Stored records:
+++++

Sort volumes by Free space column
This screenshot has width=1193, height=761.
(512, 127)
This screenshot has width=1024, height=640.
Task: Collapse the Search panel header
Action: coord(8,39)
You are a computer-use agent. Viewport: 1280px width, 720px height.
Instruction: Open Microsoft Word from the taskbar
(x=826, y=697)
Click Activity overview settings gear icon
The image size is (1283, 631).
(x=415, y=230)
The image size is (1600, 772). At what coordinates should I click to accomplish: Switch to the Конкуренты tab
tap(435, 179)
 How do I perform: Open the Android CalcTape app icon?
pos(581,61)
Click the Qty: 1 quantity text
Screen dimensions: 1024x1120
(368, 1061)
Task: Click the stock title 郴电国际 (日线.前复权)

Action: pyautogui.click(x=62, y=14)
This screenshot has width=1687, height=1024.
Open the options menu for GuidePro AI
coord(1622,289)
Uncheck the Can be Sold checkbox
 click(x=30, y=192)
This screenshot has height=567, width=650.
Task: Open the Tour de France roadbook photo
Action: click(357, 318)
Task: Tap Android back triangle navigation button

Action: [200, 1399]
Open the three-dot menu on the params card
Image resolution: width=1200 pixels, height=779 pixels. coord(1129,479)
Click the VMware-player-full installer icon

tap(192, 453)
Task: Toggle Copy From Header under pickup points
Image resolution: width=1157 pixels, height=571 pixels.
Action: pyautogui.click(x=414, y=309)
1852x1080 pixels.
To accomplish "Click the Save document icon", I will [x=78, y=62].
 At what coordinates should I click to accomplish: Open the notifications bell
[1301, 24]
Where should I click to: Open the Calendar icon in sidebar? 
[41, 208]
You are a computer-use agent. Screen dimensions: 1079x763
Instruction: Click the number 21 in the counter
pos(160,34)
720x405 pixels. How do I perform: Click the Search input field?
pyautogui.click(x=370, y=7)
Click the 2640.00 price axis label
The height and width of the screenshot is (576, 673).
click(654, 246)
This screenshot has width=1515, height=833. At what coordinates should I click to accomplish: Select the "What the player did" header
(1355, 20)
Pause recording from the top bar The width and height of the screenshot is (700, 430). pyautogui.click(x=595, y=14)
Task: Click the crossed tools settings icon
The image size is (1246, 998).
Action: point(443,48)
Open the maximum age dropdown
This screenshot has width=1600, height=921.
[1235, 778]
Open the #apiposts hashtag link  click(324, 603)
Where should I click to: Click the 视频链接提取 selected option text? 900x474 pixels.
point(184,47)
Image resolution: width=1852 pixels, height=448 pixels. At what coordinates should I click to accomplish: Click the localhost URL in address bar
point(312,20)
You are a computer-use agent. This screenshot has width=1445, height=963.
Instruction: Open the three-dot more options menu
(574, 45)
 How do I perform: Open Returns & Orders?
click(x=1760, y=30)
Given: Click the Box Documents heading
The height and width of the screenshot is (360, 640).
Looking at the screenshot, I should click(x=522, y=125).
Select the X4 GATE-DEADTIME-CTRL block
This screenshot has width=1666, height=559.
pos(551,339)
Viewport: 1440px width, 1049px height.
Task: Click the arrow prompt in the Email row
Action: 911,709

+++++

Make sure every record is repeated exactly.

Sort volumes by Free space column
This screenshot has width=1193, height=761.
(512, 127)
This screenshot has width=1024, height=640.
Task: Collapse the Search panel header
Action: coord(8,39)
You are a computer-use agent. Viewport: 1280px width, 720px height.
Instruction: Open Microsoft Word from the taskbar
(x=826, y=697)
Click Activity overview settings gear icon
The image size is (1283, 631).
(x=415, y=230)
The image size is (1600, 772). At what coordinates should I click to accomplish: Switch to the Конкуренты tab
tap(435, 179)
 How do I perform: Open the Android CalcTape app icon?
pos(581,61)
Click the Qty: 1 quantity text
Screen dimensions: 1024x1120
(368, 1061)
Task: Click the stock title 郴电国际 (日线.前复权)

Action: pyautogui.click(x=62, y=14)
This screenshot has width=1687, height=1024.
Open the options menu for GuidePro AI
coord(1622,289)
Uncheck the Can be Sold checkbox
 click(x=30, y=192)
This screenshot has height=567, width=650.
Task: Open the Tour de France roadbook photo
Action: click(357, 318)
Task: Tap Android back triangle navigation button

Action: [200, 1399]
Open the three-dot menu on the params card
Image resolution: width=1200 pixels, height=779 pixels. coord(1129,479)
Click the VMware-player-full installer icon

tap(192, 453)
Task: Toggle Copy From Header under pickup points
Image resolution: width=1157 pixels, height=571 pixels.
Action: pyautogui.click(x=414, y=309)
1852x1080 pixels.
To accomplish "Click the Save document icon", I will [x=78, y=62].
 At what coordinates should I click to accomplish: Open the notifications bell
[1301, 24]
Where should I click to: Open the Calendar icon in sidebar? 
[41, 208]
You are a computer-use agent. Screen dimensions: 1079x763
Instruction: Click the number 21 in the counter
pos(160,34)
720x405 pixels. How do I perform: Click the Search input field?
pyautogui.click(x=370, y=7)
Click the 2640.00 price axis label
The height and width of the screenshot is (576, 673).
click(654, 246)
This screenshot has width=1515, height=833. At what coordinates should I click to accomplish: Select the "What the player did" header
(1355, 20)
Pause recording from the top bar The width and height of the screenshot is (700, 430). pyautogui.click(x=595, y=14)
Task: Click the crossed tools settings icon
The image size is (1246, 998).
Action: point(443,48)
Open the maximum age dropdown
This screenshot has width=1600, height=921.
[1235, 778]
Open the #apiposts hashtag link  click(324, 603)
Where should I click to: Click the 视频链接提取 selected option text? 900x474 pixels.
point(184,47)
Image resolution: width=1852 pixels, height=448 pixels. At what coordinates should I click to accomplish: Click the localhost URL in address bar
point(312,20)
You are a computer-use agent. This screenshot has width=1445, height=963.
Instruction: Open the three-dot more options menu
(574, 45)
 How do I perform: Open Returns & Orders?
click(x=1760, y=30)
Given: Click the Box Documents heading
The height and width of the screenshot is (360, 640).
Looking at the screenshot, I should click(x=522, y=125).
Select the X4 GATE-DEADTIME-CTRL block
This screenshot has width=1666, height=559.
pos(551,339)
Viewport: 1440px width, 1049px height.
Task: Click the arrow prompt in the Email row
Action: 911,709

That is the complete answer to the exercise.